Quizás ha llegado el momento de comprender que avanzar requiere gestos de autentica
generosidad, capaces de desprendernos de egos, egoísmos y vanidades. Solo así
podremos construir un futuro sostenible y sustentable, entregándolo todo en ese
efímero instante que nos pertenece: el ahora.
Tal vez el
desafío no sea recuperar lo que fuimos, sino atrevernos a recordar lo que
soñamos, tal vez el camino no sea escoger entre seguridad y libertad, sino
preguntarnos qué sociedad queremos dejarle a quienes aún creen que el futuro
puede ser un lugar aceptable.
No estamos
ante un accidente, sino ante el resultado de incontables décadas de decisiones
erradas, de valores diluidos, de comodidad disfrazada de progreso. Quizás, como
dijo un pensador alemán, la historia se repite dos veces: Una vez como
tragedia, otra como farsa.
La farsa está
aquí.
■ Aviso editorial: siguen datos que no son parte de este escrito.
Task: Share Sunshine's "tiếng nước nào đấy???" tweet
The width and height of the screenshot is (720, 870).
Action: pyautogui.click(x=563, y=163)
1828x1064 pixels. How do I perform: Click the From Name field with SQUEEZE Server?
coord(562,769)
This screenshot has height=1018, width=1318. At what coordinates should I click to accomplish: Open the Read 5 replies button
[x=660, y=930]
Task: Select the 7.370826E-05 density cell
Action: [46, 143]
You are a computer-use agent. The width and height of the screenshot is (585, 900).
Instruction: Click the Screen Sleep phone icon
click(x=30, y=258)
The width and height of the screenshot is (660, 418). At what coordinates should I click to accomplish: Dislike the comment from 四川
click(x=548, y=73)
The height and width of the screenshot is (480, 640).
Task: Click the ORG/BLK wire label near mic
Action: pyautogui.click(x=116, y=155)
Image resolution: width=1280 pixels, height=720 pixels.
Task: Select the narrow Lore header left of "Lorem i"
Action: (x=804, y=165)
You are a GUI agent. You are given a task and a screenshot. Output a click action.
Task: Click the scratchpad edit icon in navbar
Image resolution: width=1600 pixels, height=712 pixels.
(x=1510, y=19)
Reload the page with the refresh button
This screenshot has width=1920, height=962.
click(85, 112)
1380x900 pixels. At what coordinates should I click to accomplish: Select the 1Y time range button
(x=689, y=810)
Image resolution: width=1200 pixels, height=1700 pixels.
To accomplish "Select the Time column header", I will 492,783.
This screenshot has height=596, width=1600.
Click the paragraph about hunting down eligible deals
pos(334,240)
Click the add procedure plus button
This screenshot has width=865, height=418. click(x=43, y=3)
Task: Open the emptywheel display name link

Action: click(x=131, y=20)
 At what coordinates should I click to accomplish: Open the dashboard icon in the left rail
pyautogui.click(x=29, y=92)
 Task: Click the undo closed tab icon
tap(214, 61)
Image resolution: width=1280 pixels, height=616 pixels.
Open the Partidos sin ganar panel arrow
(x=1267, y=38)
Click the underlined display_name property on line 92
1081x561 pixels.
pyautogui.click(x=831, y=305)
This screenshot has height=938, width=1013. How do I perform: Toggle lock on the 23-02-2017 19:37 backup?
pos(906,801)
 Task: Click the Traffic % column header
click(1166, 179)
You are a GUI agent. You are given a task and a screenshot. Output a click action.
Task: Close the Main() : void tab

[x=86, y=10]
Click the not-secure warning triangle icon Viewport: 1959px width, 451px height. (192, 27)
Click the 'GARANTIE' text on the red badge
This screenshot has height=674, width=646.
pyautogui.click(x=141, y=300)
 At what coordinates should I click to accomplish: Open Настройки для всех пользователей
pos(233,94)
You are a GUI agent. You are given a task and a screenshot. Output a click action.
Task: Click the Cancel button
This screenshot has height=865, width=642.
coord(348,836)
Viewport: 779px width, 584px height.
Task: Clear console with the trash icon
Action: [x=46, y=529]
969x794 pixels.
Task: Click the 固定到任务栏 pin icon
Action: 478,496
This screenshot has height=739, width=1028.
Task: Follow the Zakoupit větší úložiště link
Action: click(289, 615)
La tragedia aún puede evitarse.
Quizás
Occidente aún tenga la oportunidad de renacer, pero no será con aplausos
fáciles ni con promesas de falsa seguridad: será con sacrificio, con coraje y
con una memoria que se niegue a olvidar quiénes fuimos y qué valores nos
hicieron grandes.
Varias
preguntas me golpean con fuerza al final de esta reflexión, ¿estamos dispuestos
a resignarnos, o todavía tenemos el valor de luchar por el mañana que alguna
vez imaginamos con los ojos inocentes de un niño?, ¿podrá Occidente resistir o
más bien, querrá resistir?, dicho de otra forma, más brutal, más incisiva y más directa,
siento que ya no se trata de si podemos salvarnos, a mi juicio se trata de si todavía
queremos hacerlo, para qué y a partir de cuándo.